2. It's got as much to do with binary as it's got to do with transistors.

Dilip said:   9 years ago
Static and global variables are stored in Data section of memory.

Madhu said:   10 years ago
@Manasa.

Here float a = 3.

Hence in its 4 bytes it has its values as:

00000000 00000000 00000000 00000011.

As it is converted to char, its size is 1 byte and it points to first byte, whose value is '0'. Hence result is zero.

Balashankar said:   10 years ago
Float value is stored in memory as IEEE754 format. This is different from normal binary conversion.

Devendra said:   1 decade ago
What about %d it is a specifier which prints the decimal value of the variable not the ASCII value for which %c would have been used?

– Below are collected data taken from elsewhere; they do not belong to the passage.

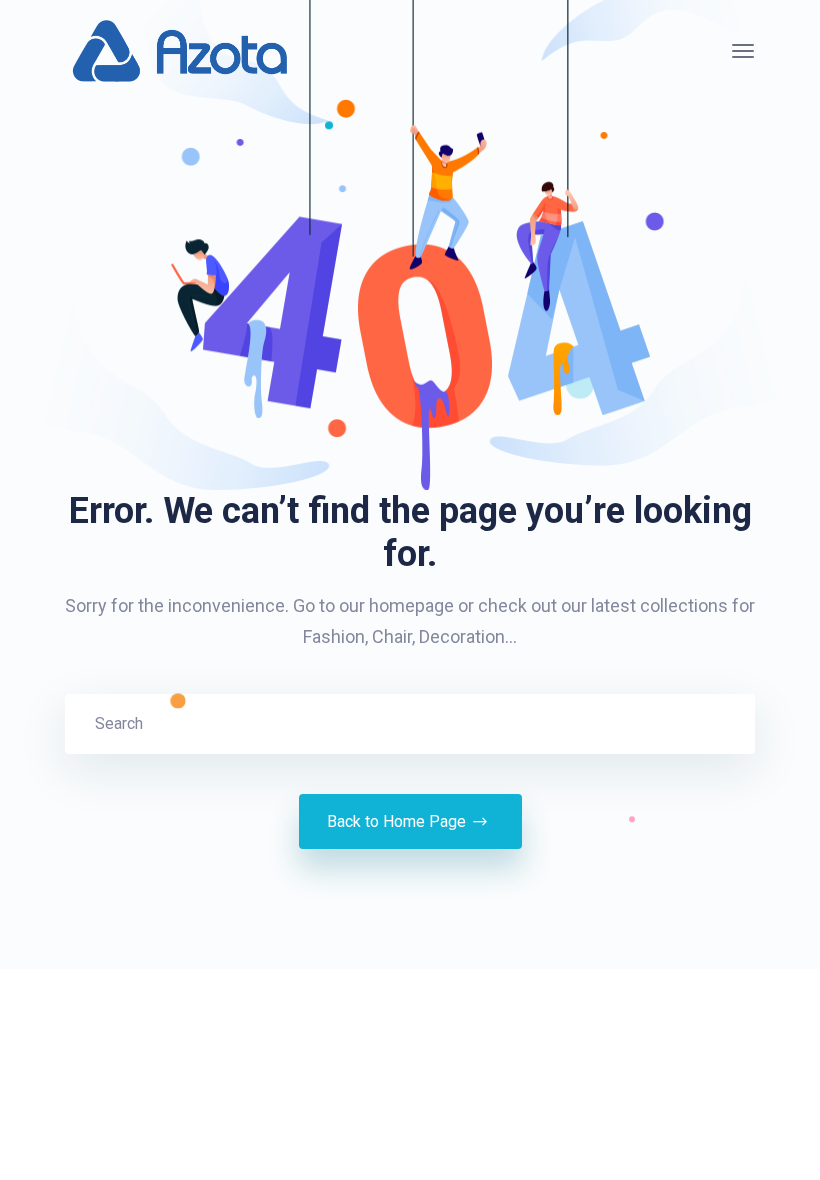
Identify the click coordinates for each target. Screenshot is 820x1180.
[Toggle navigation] (743, 51)
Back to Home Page (396, 821)
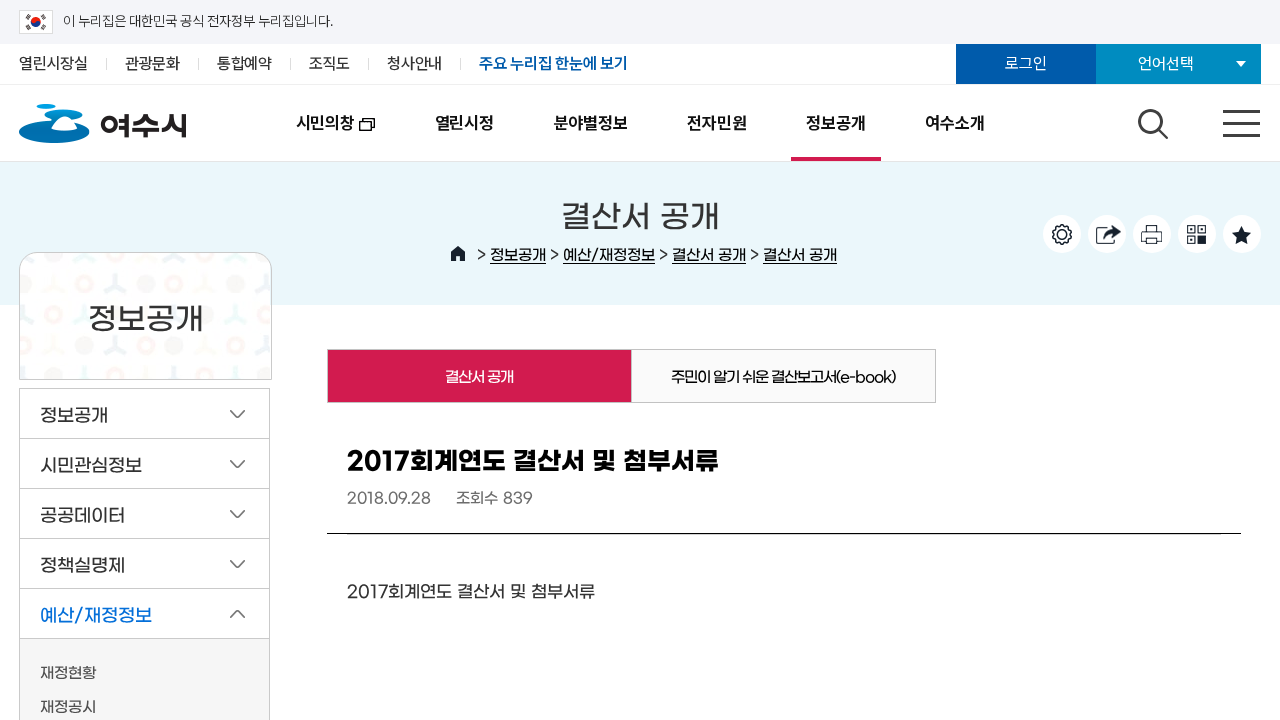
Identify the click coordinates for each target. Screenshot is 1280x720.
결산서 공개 (709, 253)
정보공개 (835, 123)
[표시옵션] (1062, 234)
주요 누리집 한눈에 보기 (553, 63)
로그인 (1025, 63)
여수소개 (954, 123)
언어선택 (1165, 63)
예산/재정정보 (609, 253)
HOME (458, 254)
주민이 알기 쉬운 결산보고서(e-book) (783, 375)
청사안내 (414, 63)
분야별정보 (591, 123)
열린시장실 (53, 63)
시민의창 (310, 137)
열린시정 (464, 123)
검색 (1150, 119)
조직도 (329, 63)
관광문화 (152, 63)
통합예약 (244, 63)
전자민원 (716, 123)
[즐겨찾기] (1242, 234)
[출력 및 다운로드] (1152, 234)
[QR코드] (1197, 234)
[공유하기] (1107, 234)
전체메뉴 (1224, 119)
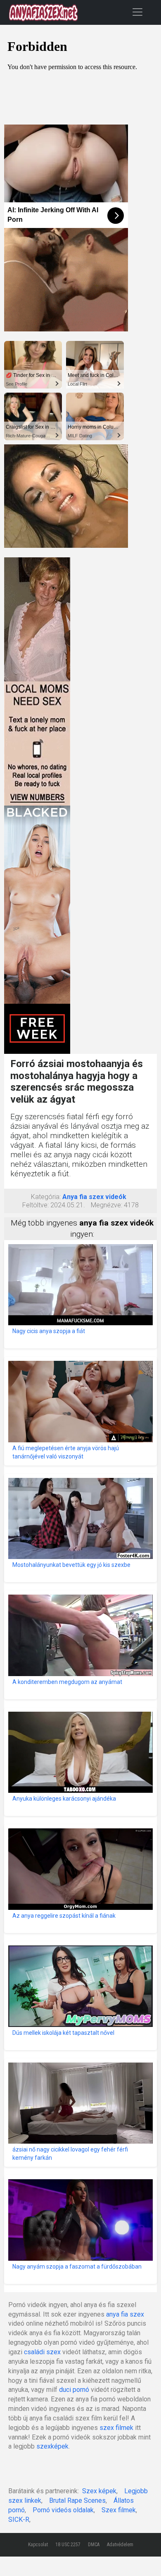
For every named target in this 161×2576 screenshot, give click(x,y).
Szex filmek (119, 2510)
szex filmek (116, 2428)
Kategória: (46, 1197)
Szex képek (99, 2491)
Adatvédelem (120, 2544)
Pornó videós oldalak (63, 2510)
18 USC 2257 (67, 2544)
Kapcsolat (38, 2544)
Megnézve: (106, 1205)
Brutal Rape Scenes (77, 2500)
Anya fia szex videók (94, 1197)
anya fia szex (125, 2314)
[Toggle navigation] (137, 11)
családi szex (42, 2352)
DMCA (93, 2544)
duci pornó (74, 2390)
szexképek (52, 2446)
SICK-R (18, 2519)
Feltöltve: (35, 1205)
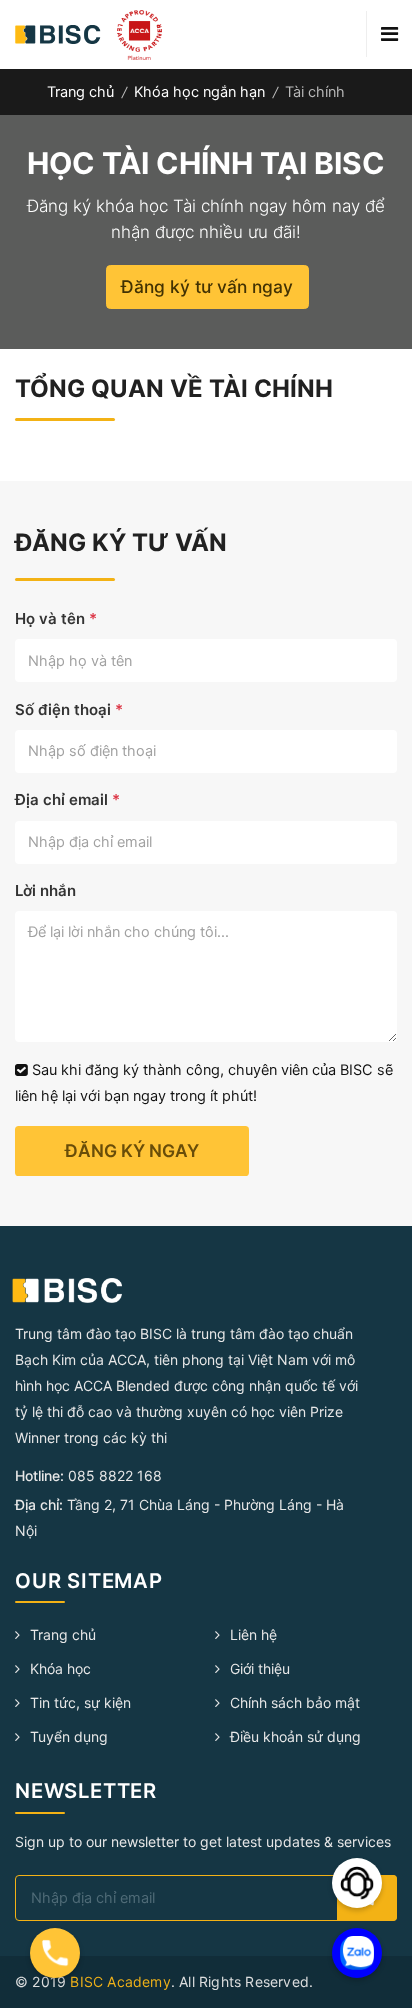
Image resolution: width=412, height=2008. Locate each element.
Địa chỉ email (67, 799)
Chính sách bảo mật (295, 1702)
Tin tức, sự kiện (80, 1702)
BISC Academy (120, 1981)
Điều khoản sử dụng (295, 1736)
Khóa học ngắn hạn (199, 92)
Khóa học (60, 1668)
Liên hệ (253, 1634)
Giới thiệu (260, 1668)
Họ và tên (56, 618)
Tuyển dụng (69, 1736)
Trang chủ (80, 92)
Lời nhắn (45, 890)
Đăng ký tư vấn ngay (207, 286)
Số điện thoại (69, 709)
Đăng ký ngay (132, 1150)
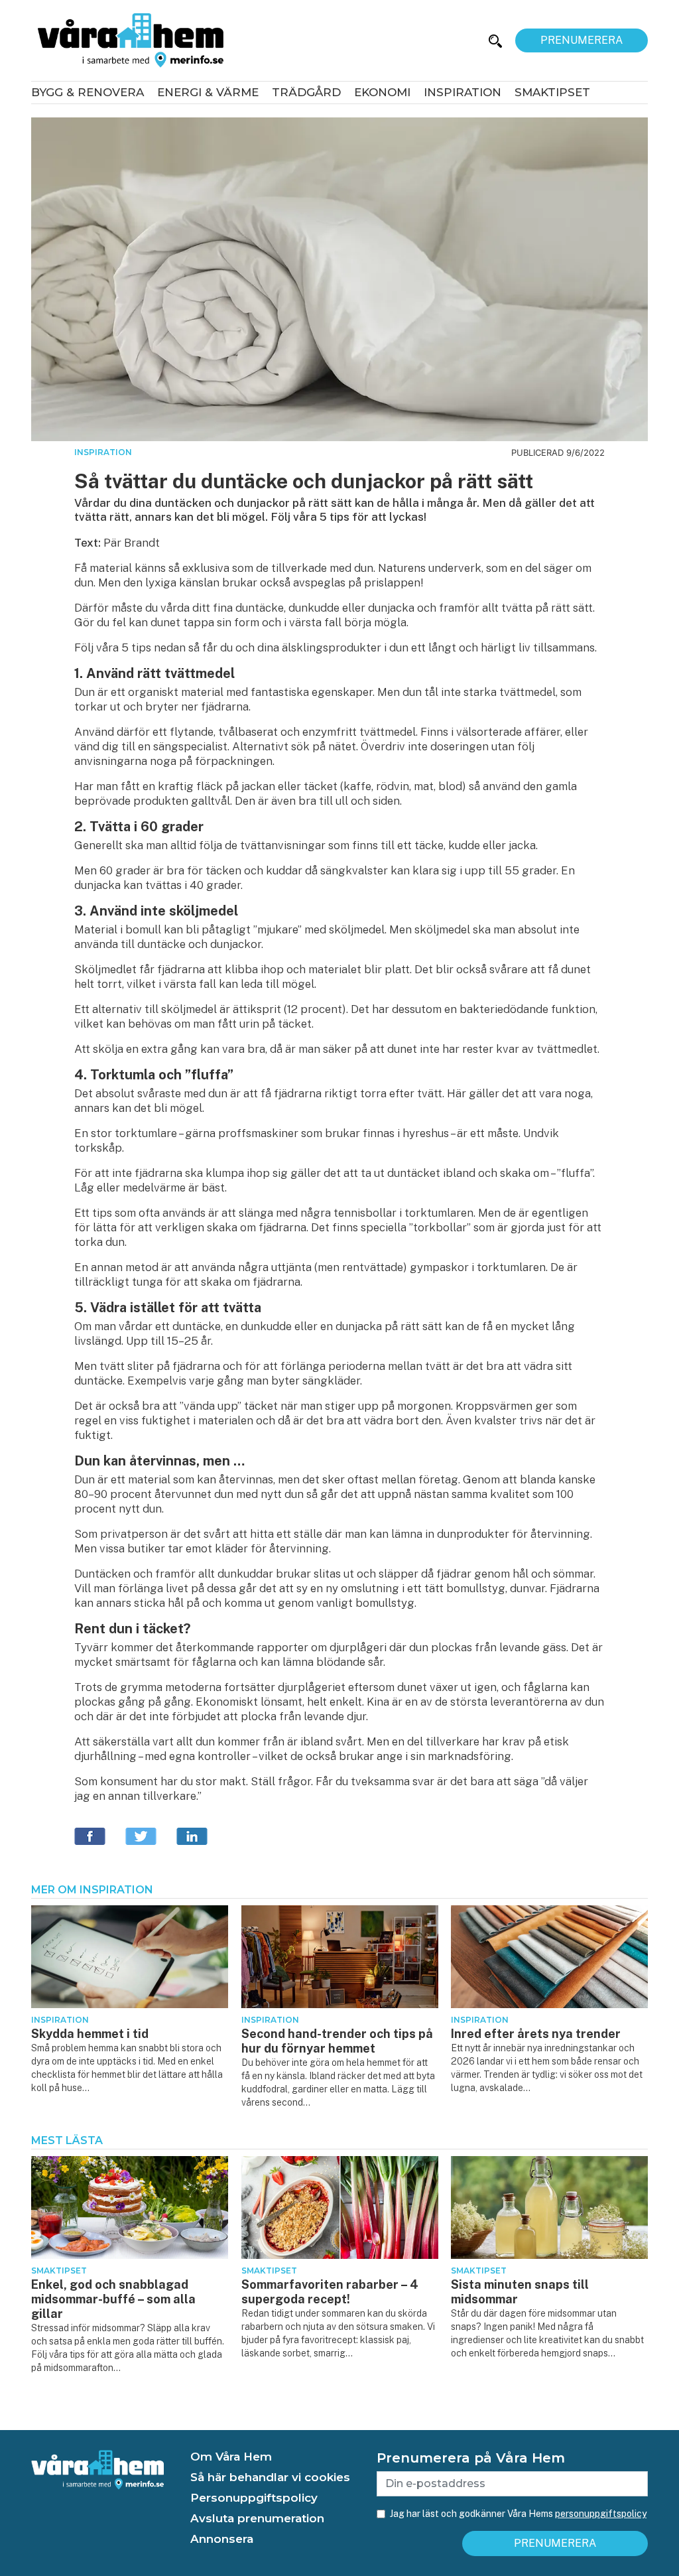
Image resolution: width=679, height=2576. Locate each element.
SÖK (458, 40)
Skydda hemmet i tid (90, 2034)
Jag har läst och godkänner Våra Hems (518, 2513)
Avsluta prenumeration (257, 2518)
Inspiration (462, 92)
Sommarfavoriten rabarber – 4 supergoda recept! (329, 2291)
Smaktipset (552, 92)
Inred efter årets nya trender (536, 2034)
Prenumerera (581, 40)
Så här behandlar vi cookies (270, 2477)
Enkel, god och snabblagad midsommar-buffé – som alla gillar (113, 2299)
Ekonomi (382, 92)
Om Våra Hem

ASHISH said:   1 decade ago
What is happening here is that ASCII value of a character that looks like '|-' or a 'T' rotated by 90 degrees anti-clockwise is getting stored in the
first byte of the float variable a.

Now the ASCII value of this character actually is 195. But since 1 signed byte stores 8 bits. The first bit is for sign which leaves us with 7 bits to
store the ASCII value. So the range is -128 to 127. Since 195 > 127. 195 in binary form is 1100 0011.

NOW WHAT IS VALUE OF 195 IN UNSIGNED CHAR RANGE.....
The MSB i.e 1 is used as sign. MSB=1 indicates negative.

X100 0011
||
X011 1100<--1'S COMPLEMENT
+1<--2'S COMPLEMENT
------------
X011 1101 (32+16+8+4+1=61).
------------

NOW CONSIDERING MSB BIT 1, THE VALUE OF 195(1100 0011) IN UNSIGNED CHAR WILL BE -61.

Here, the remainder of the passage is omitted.